• **INSTRUCTIONS TO FOLLOW**
Arrange the records as a JSON list of strings, from the line with "The image size" up to and including the line with "[1097, 206]", with one string per line and blank lines omitted. Leave out the pictures.

• **LISTED RECORDS**

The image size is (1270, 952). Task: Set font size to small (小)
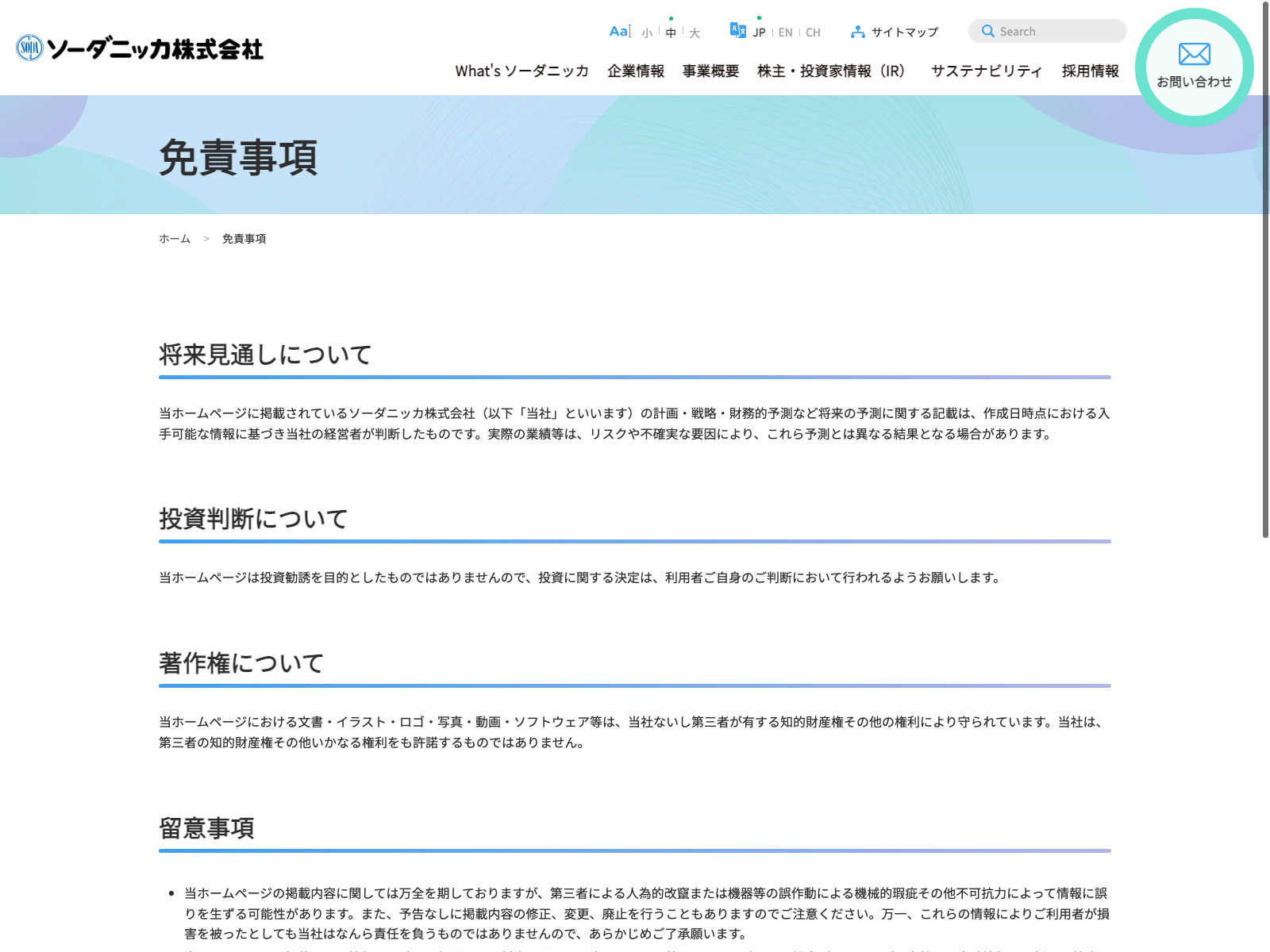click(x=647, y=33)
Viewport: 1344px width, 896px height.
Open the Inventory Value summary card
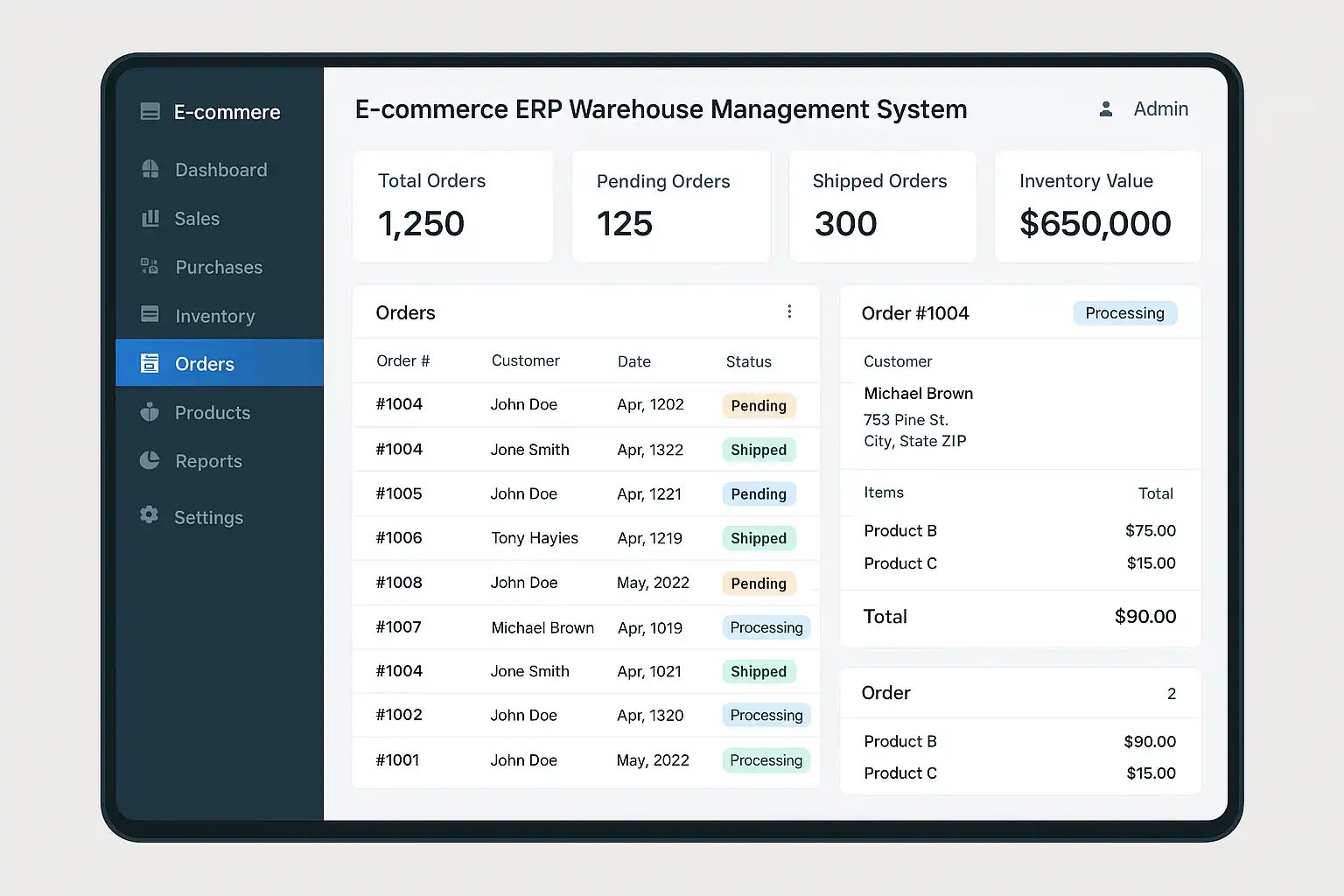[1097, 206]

---

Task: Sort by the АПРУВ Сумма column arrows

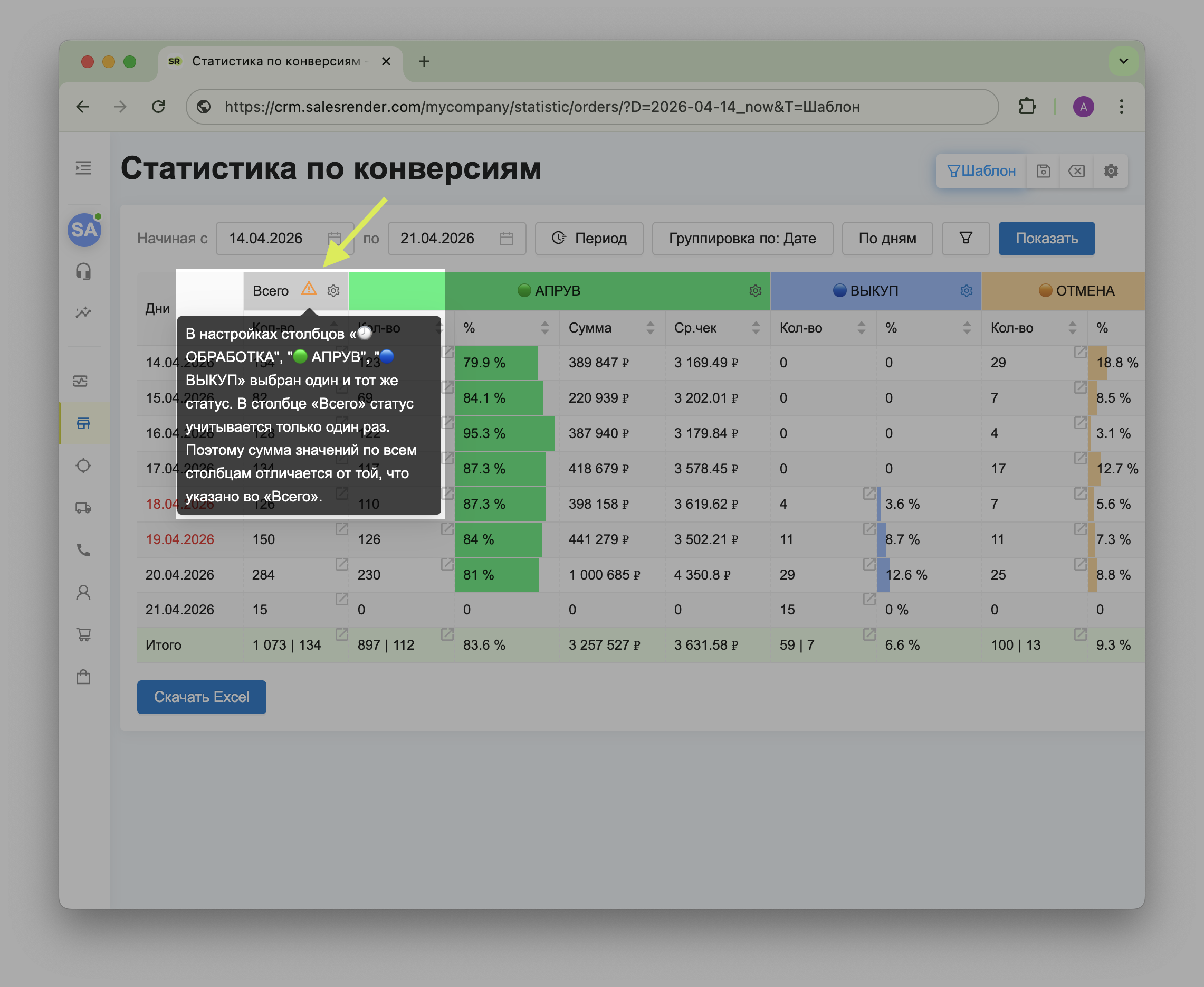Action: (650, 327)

• **EXERCISE OUTPUT**
[
  "The image size is (1270, 952). Task: Set font size to small (小)",
  "click(x=647, y=33)",
  "Viewport: 1344px width, 896px height.",
  "Open the Inventory Value summary card",
  "[1097, 206]"
]